WILPF uses feminist analysis to argue that militarisation is a counter-productive and ill-conceived response to establishing security in the world. The more society becomes militarised, the more violence and injustice are likely to grow locally and worldwide.

Sixteen states are believed to have supplied weapons to Afghanistan from 2001 to 2020 with the US supplying 74 % of weapons, followed by Russia. Much of this equipment was left behind by the US military and is being used to inflate Taliban’s arsenal. WILPF is calling for better oversight on arms movement, for compensating affected Afghan people and for an end to all militarised systems.

Militarised masculinity

Mobilising men and boys around feminist peace has been one way of deconstructing and redefining masculinities. WILPF shares a feminist analysis on the links between militarism, masculinities, peace and security. We explore opportunities for strengthening activists’ action to build equal partnerships among women and men for gender equality.

WILPF has been working on challenging the prevailing notion of masculinity based on men’s physical and social superiority to, and dominance of, women in Afghanistan.
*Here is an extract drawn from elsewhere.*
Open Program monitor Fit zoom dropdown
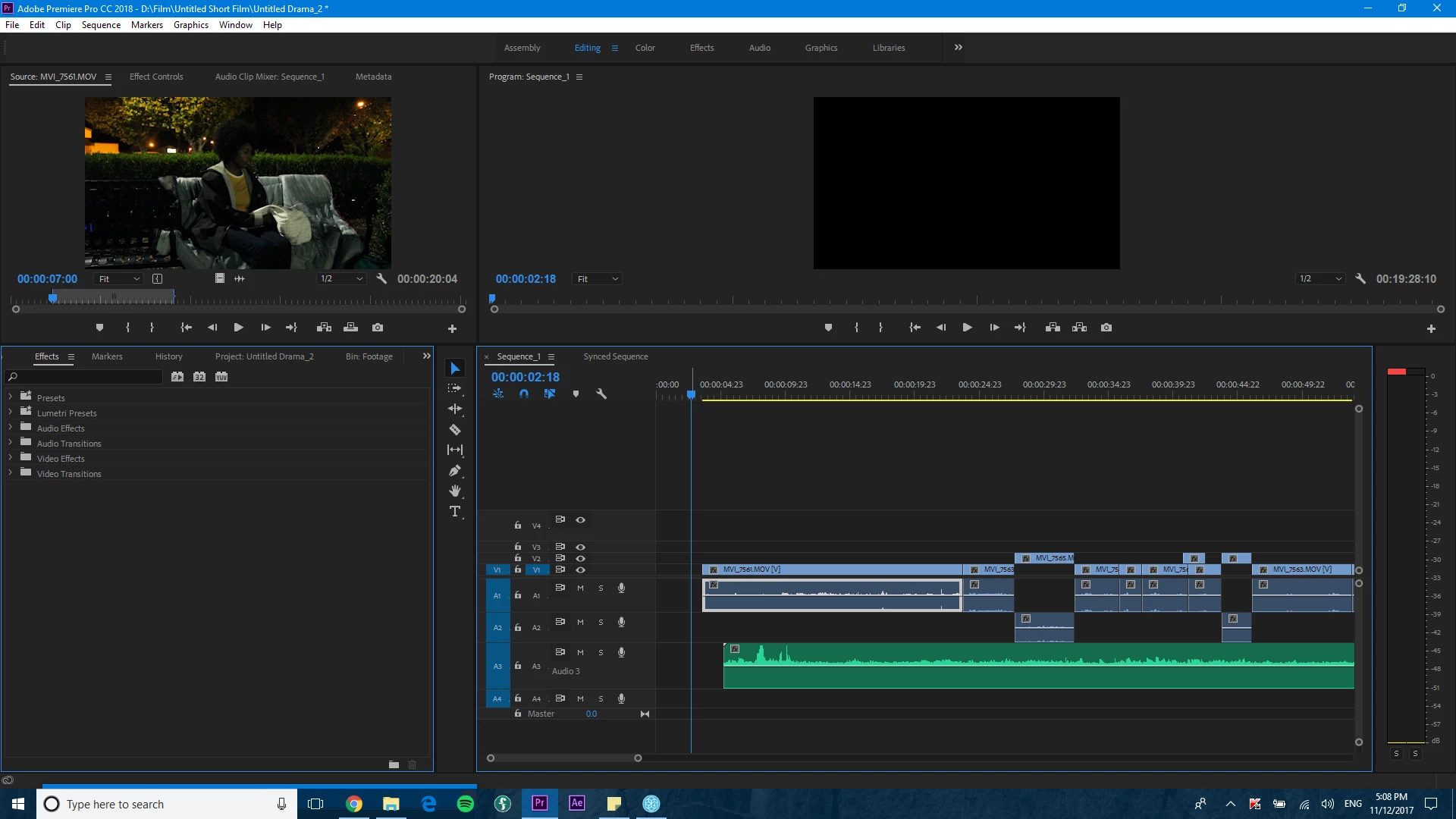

It recognizes that these notions are not representative of all Afghan men, contrary to the publicly prevailing notion.

Feminist peace​

In WILPF’s view, any process towards establishing peace that has not been partly designed by women remains deficient. Beyond bringing perspectives that encapsulate the views of half of the society and unlike the men only designed processes, women’s true and meaningful participation allows the situation to improve.

In Afghanistan, WILPF has been demanding that women occupy the front seats at the negotiating tables. The experience of the past 20 has shown that women’s presence produces more sustainable solutions when they are empowered and enabled to play a role.